**Work request**. In the listing below, find the line holding "Cordyceps (69, 603)" and the line holding "Probiotica (68, 762)". Write out those two lines and all lines between, exactly, and nothing more.

**Exercise data**.
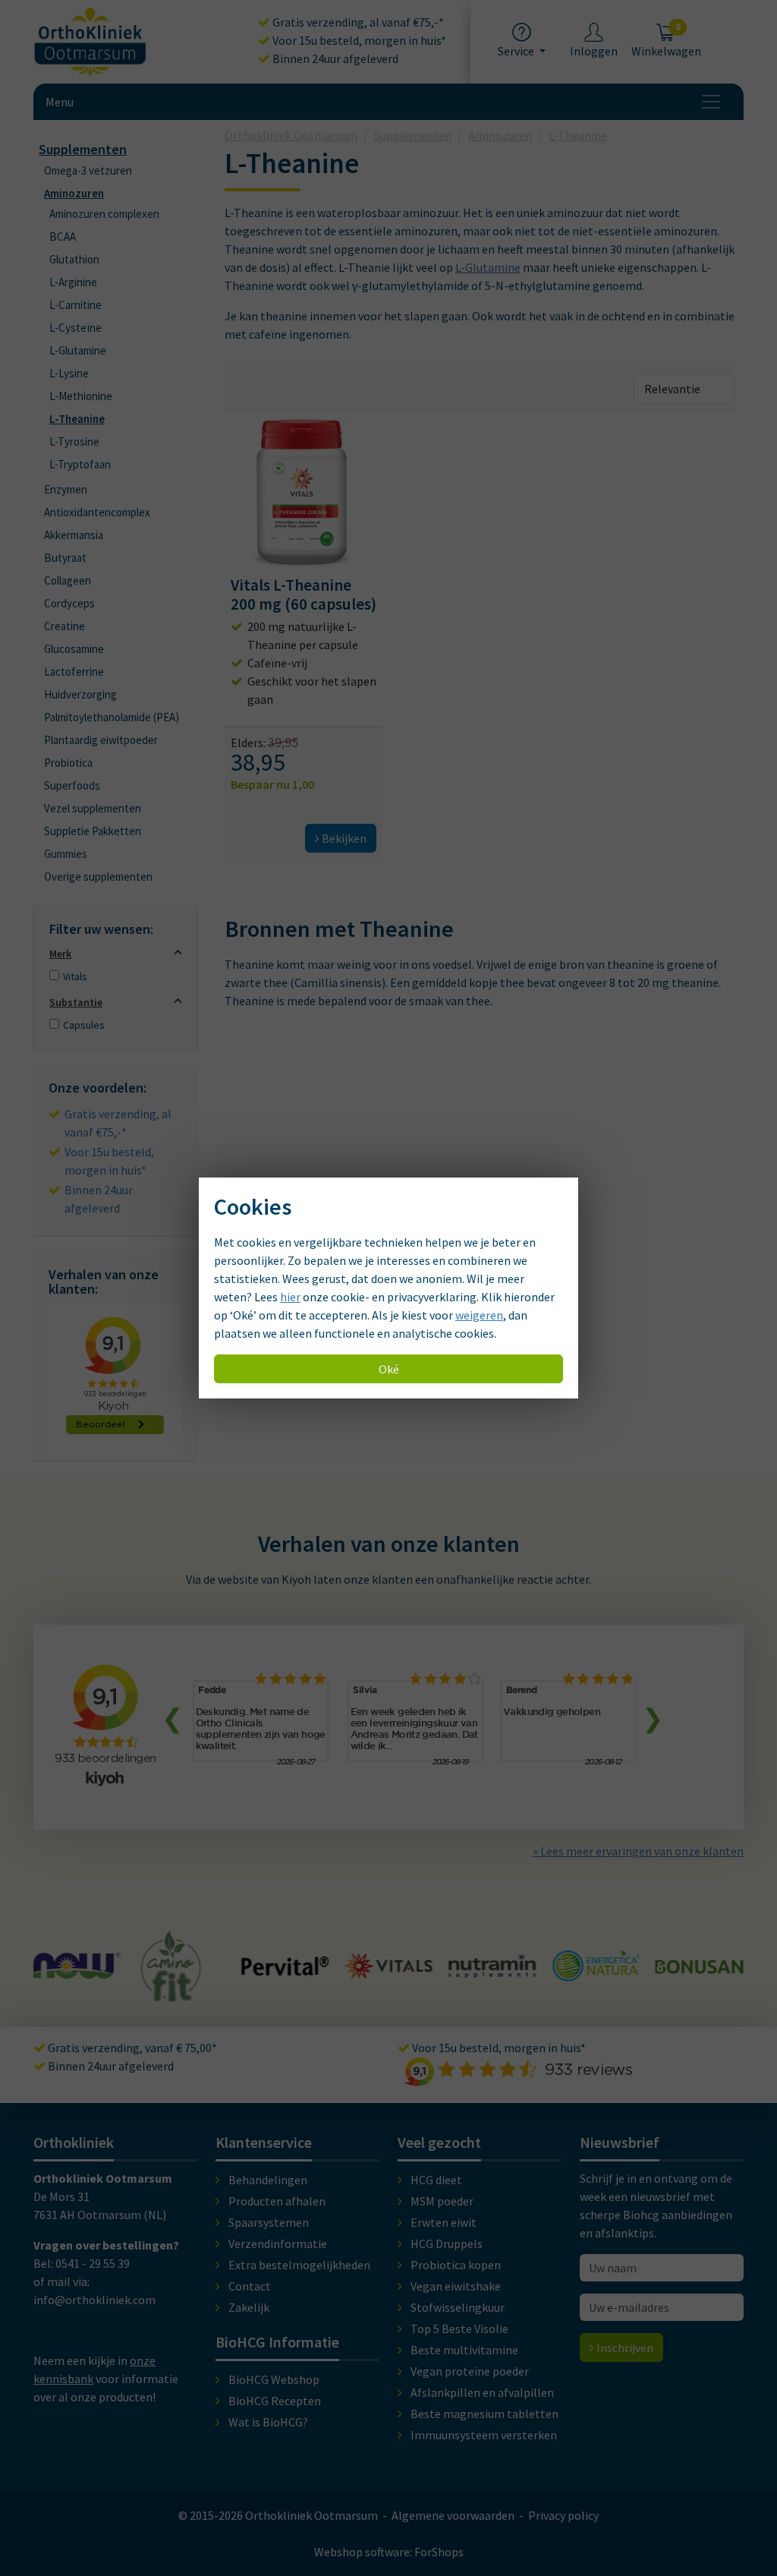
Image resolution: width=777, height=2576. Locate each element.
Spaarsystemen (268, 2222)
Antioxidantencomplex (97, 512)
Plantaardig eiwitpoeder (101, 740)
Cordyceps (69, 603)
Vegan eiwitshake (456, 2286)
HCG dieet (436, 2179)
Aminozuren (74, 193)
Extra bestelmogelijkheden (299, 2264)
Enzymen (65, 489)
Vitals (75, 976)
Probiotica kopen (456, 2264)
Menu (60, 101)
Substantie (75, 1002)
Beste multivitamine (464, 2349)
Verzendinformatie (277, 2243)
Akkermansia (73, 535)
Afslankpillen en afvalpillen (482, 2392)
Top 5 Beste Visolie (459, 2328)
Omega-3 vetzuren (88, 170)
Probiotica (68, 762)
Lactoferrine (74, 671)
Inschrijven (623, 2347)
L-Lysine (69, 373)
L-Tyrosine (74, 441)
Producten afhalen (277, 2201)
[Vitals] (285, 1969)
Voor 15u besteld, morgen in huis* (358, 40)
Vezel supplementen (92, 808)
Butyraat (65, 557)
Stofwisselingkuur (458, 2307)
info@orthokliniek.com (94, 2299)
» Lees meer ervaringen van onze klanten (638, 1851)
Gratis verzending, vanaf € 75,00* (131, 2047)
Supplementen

**Finished exercise**.
Cordyceps (69, 603)
Vegan eiwitshake (456, 2286)
HCG dieet (436, 2179)
Aminozuren (74, 193)
Extra bestelmogelijkheden (299, 2264)
Enzymen (65, 489)
Vitals (75, 976)
Probiotica kopen (456, 2264)
Menu (60, 101)
Substantie (75, 1002)
Beste multivitamine (464, 2349)
Verzendinformatie (277, 2243)
Akkermansia (73, 535)
Afslankpillen en afvalpillen (482, 2392)
Top 5 Beste Visolie (459, 2328)
Omega-3 vetzuren (88, 170)
Probiotica (68, 762)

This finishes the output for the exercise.